• **Reading passage**:
........
Our receiver pipeline requires multiple filtering stages, including channel low-pass filtering, pilot band extraction, L-R band-pass filtering, high-pass filtering, and audio low-pass filtering. Rather than implementing each stage as a separate module, we decided to design a single parameterized FIR module that is instantiated multiple times with different coefficient sets and cutoff frequencies. An FIR filter performs the following discrete-time convolution:

y[n] = \sum_{k=0}^{N-1} h[k] \, x[n-k]

where $x[n]$ is the input sequence, $h[k]$ is the impulse response coefficients, and $y[n]$ is the output. Each output sample depends only on the current and past inputs so that no feedback is required. However, convolution in time is a multiplication in frequency:

Y(e^{j\omega}) = X(e^{j\omega})H(e^{j\omega})

The coefficients of $h[n]$ completely determine the frequency response, so changing the coefficients changes the passband location, stopband attenuation, transition width, and the phase response, while keeping the underlying hardware structure identical. \ The FIR constructs the weighted combination of delayed versions of the input signal

$y[n] = h[0]x[n] + h[1]x[n-1] + \dots$ where each delayed version corresponds to a phase rotation in frequency $e^{-j\omega k}$ . Combining these delayed signals with appropriate weights creates constructive interferences at desired frequencies and destructive interference at unwanted frequencies.

Architectural Design

The FIR module was implemented as a reusable streaming fixed-point block with 5 stages: delay line, multiplication, accumulation, fixed-point rescaling, and output saturation/registration.

In the delay line, a shift register of length \texttt{TAPS}: stores past input samples:

x[0] <= new_sample
x[1] <= x[0]
...
........
• **Given entries**:
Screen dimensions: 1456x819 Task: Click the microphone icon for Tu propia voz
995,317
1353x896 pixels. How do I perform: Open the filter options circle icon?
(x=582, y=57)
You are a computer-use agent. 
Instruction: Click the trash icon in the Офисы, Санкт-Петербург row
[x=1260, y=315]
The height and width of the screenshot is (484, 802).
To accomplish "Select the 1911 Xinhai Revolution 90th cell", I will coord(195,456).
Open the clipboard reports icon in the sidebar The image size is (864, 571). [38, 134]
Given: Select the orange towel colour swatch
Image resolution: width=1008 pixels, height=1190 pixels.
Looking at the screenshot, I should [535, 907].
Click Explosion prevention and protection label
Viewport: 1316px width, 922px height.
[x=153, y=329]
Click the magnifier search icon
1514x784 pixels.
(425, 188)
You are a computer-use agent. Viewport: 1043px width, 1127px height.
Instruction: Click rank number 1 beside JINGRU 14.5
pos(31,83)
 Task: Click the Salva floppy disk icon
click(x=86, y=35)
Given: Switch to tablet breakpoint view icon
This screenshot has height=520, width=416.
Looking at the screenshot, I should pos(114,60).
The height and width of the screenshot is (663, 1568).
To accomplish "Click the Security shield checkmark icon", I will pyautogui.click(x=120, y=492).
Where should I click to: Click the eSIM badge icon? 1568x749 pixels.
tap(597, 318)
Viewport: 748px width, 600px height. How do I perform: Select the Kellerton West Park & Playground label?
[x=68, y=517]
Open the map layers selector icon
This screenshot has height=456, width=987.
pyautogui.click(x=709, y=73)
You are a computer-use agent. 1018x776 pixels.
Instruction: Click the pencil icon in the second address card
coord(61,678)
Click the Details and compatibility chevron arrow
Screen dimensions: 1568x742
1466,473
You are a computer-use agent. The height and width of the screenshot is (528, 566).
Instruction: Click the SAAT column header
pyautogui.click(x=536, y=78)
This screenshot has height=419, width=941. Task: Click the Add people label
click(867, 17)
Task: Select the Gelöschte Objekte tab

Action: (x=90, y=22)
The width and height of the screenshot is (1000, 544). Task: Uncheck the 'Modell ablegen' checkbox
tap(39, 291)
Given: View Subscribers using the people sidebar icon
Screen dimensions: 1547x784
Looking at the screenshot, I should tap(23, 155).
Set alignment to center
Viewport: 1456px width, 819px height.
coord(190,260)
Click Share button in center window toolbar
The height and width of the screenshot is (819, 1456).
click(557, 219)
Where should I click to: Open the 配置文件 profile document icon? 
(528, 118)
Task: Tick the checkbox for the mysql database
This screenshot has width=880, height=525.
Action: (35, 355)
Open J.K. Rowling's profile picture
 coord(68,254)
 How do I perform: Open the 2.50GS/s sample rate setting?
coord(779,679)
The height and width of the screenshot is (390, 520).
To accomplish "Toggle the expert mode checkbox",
........
• **Task statement**: In the FIR filter text, which five stages make up the reusable streaming fixed-point block?

• **Written answer**: Delay line, multiplication, accumulation, fixed-point rescaling, and output saturation/registration.